Dataset excerpts
-- Opening Marker --
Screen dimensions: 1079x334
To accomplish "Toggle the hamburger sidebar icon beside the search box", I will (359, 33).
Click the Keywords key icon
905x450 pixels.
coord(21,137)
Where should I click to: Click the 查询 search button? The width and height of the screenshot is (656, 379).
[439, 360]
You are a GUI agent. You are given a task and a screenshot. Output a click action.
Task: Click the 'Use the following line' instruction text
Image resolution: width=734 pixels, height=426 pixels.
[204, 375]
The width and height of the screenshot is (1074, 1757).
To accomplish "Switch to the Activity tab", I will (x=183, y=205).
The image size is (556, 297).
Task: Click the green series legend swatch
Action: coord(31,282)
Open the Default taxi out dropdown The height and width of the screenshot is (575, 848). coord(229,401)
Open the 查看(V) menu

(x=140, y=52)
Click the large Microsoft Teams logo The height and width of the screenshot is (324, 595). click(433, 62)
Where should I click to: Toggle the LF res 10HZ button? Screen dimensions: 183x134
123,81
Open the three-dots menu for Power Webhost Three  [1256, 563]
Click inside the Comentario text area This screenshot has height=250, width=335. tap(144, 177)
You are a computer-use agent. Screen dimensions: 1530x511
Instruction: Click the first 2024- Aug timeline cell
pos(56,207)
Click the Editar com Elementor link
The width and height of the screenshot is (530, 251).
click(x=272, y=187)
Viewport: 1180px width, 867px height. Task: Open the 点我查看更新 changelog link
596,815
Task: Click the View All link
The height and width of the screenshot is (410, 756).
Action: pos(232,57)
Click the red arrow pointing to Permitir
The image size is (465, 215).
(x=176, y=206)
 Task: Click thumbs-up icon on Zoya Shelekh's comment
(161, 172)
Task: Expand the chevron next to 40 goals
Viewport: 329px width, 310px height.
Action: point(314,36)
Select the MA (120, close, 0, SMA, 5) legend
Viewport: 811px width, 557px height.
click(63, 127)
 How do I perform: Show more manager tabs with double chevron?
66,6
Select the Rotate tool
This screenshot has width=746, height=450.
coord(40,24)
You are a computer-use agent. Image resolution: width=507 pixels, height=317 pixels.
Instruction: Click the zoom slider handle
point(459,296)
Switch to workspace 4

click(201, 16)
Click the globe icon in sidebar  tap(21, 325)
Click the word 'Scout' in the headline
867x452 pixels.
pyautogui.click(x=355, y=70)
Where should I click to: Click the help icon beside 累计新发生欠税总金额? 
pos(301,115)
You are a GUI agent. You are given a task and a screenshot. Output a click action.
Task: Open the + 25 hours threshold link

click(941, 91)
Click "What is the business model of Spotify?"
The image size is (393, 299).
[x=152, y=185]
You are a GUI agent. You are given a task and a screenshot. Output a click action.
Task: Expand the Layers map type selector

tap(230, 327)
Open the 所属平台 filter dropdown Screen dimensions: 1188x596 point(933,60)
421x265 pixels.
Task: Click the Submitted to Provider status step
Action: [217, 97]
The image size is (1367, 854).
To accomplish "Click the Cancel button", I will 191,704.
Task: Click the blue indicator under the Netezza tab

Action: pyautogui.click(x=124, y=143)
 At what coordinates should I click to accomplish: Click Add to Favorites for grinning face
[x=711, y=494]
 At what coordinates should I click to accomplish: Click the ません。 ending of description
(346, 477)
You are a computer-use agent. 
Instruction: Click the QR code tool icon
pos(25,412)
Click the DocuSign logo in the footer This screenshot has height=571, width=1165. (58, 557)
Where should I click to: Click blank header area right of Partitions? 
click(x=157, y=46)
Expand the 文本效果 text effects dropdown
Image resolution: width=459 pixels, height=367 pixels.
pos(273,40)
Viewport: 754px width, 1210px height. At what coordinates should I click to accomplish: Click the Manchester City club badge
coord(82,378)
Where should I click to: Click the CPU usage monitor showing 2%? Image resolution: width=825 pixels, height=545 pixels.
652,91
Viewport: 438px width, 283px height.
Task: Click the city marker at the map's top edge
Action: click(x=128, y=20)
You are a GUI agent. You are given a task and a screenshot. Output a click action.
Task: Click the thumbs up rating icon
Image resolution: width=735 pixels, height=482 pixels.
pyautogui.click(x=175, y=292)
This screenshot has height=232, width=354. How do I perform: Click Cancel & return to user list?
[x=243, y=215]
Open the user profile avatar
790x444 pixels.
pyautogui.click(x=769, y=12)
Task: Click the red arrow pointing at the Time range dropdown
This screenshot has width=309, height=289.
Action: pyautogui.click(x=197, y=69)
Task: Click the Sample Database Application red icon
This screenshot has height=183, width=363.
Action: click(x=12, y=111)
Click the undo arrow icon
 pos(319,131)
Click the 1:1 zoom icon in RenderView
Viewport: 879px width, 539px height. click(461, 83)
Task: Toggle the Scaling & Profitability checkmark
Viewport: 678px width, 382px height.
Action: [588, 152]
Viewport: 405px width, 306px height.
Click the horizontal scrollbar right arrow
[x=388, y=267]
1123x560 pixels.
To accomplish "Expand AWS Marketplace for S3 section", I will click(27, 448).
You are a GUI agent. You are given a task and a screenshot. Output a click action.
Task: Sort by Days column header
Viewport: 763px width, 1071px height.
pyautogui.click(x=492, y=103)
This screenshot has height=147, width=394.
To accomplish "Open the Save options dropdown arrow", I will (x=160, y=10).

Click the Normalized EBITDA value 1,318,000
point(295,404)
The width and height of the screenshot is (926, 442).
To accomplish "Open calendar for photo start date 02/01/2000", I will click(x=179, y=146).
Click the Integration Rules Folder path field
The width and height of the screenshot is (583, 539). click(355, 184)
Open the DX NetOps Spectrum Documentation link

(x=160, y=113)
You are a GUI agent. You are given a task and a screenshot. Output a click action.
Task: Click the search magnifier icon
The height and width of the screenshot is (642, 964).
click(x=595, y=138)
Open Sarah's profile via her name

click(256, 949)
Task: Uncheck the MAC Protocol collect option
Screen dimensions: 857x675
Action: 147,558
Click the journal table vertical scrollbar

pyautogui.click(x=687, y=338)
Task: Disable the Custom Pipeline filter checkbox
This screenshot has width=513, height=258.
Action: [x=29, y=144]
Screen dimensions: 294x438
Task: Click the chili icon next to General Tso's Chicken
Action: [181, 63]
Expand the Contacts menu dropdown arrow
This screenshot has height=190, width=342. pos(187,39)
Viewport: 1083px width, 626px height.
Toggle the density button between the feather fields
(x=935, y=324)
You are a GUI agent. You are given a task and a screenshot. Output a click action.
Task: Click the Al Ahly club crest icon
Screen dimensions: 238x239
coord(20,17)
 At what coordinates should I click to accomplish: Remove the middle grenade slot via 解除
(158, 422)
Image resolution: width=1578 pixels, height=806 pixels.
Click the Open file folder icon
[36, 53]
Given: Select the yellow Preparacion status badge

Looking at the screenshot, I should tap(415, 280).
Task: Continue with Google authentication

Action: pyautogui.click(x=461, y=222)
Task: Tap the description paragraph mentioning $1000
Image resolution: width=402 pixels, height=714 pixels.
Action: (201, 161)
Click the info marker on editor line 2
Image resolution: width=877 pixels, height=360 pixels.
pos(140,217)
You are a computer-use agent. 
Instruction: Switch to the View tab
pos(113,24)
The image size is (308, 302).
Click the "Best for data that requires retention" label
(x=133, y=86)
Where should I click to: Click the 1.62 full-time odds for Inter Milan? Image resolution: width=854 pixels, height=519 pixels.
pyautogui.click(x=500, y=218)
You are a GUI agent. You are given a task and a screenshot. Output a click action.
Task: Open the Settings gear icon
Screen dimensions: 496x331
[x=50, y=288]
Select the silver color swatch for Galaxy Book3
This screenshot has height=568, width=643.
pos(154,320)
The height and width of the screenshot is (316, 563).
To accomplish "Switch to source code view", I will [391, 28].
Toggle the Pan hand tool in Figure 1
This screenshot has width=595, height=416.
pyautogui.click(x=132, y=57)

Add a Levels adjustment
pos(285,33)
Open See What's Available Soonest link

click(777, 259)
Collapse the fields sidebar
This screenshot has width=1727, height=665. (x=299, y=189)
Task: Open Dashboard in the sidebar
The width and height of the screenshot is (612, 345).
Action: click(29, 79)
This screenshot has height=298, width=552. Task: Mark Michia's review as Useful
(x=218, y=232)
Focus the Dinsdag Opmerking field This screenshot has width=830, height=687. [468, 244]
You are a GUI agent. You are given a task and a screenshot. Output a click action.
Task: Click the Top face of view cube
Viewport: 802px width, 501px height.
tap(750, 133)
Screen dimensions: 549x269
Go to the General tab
-- Closing Marker --
**PROBLEM STATEMENT**
Show every line from the entries above in which the word "text" appears.

**YOUR SOLUTION**
Task: Click the 'Use the following line' instruction text
Click inside the Comentario text area This screenshot has height=250, width=335. tap(144, 177)
Expand the 文本效果 text effects dropdown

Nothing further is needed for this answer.